[Pixel coordinate grounding data]
· · · · · · ·
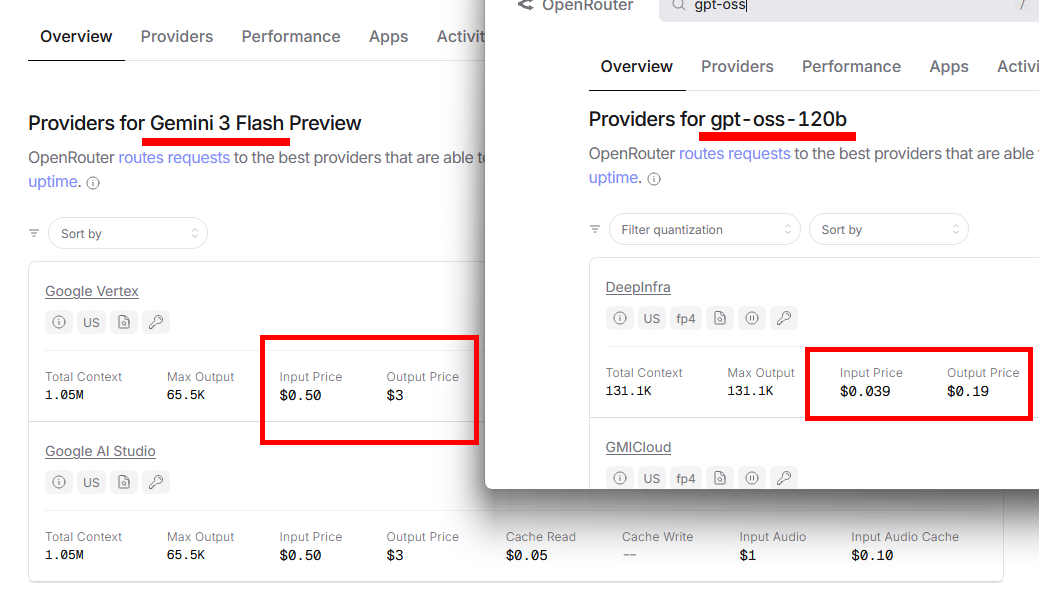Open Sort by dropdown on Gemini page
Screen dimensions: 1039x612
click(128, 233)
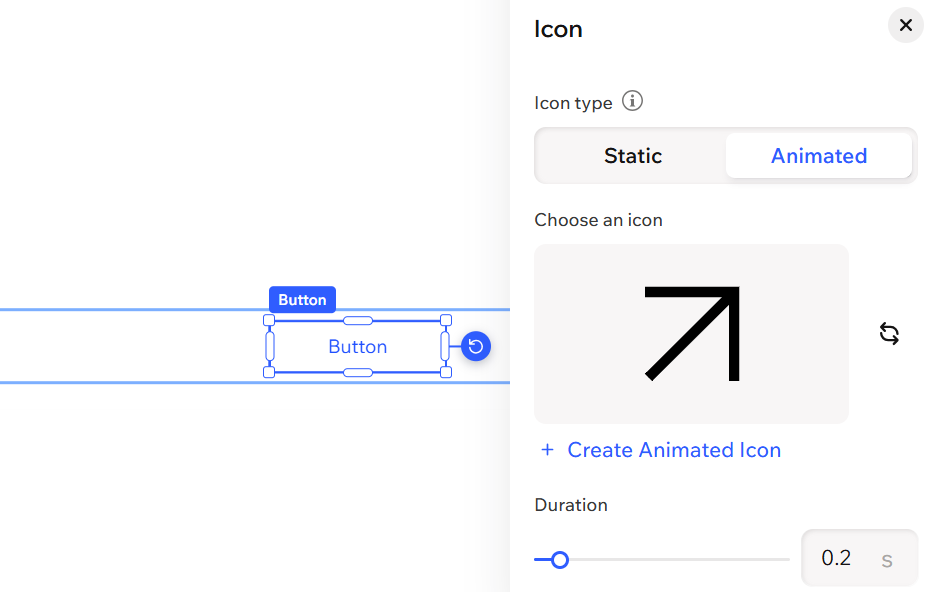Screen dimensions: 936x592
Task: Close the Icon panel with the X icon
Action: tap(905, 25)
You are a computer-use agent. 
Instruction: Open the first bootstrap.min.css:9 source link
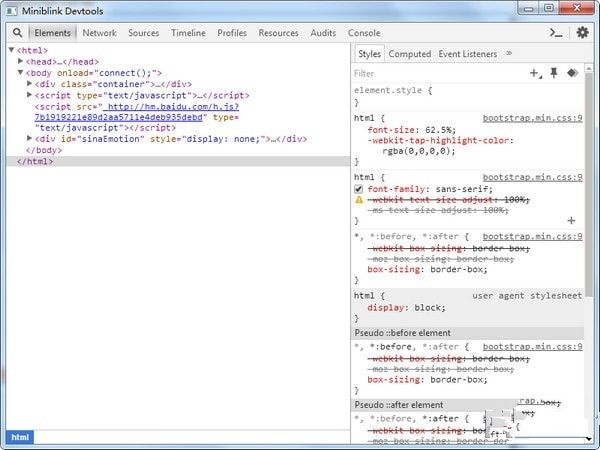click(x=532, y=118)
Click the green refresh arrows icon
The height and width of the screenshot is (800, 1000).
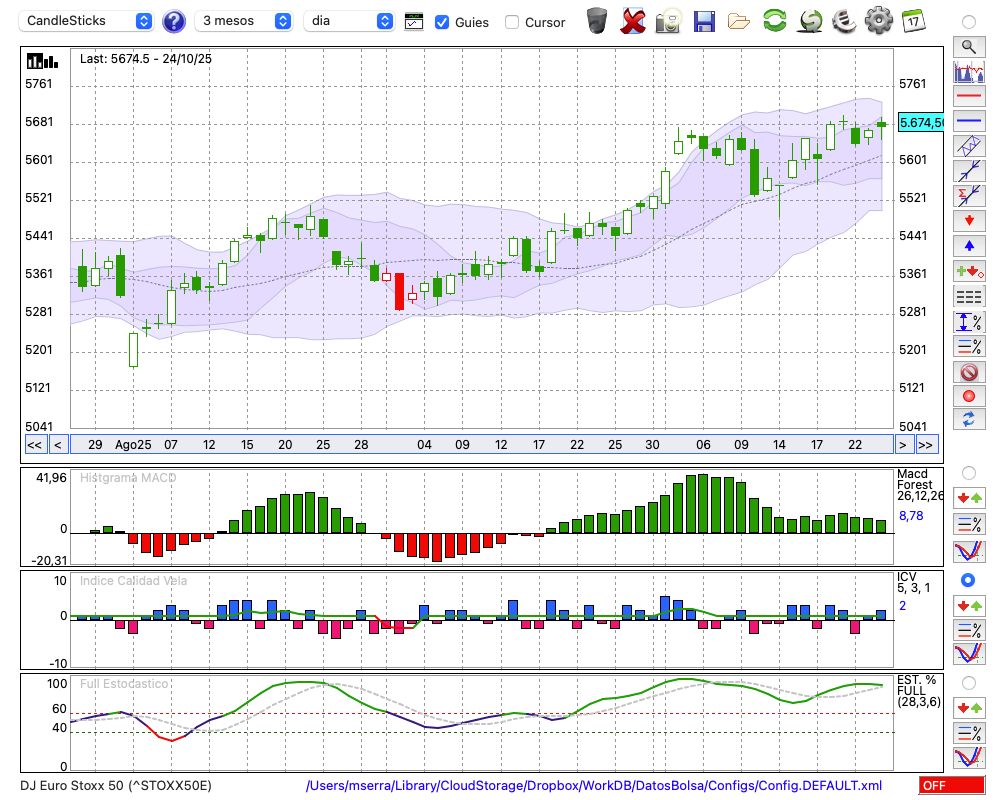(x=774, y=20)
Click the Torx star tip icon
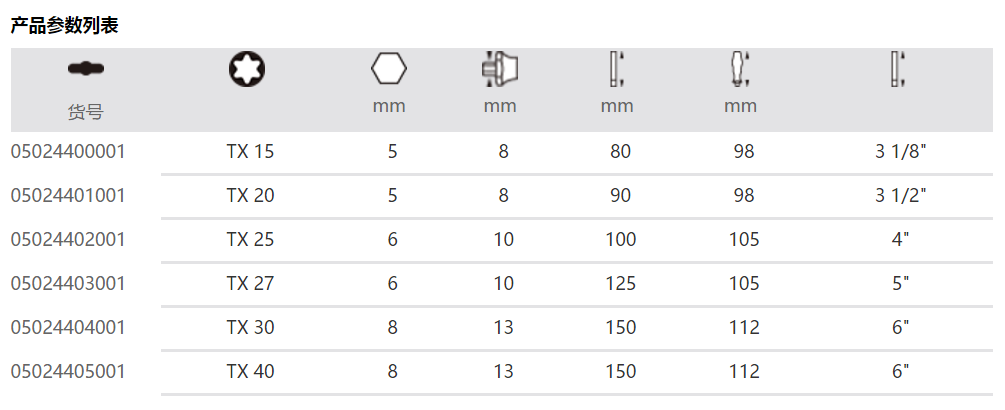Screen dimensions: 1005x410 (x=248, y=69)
· · · · · · ·
- _ABOUT THIS TASK_
Emit an exact copy of the lines from the line bearing "You are a computer-use agent." through the last line above, inclusive, and leave the images out.

- _ANSWER SPACE_
You are a computer-use agent. 
Instruction: Open the first bootstrap.min.css:9 source link
click(x=532, y=118)
Click the green refresh arrows icon
The height and width of the screenshot is (800, 1000).
(x=774, y=20)
Click the Torx star tip icon
Screen dimensions: 1005x410 (x=248, y=69)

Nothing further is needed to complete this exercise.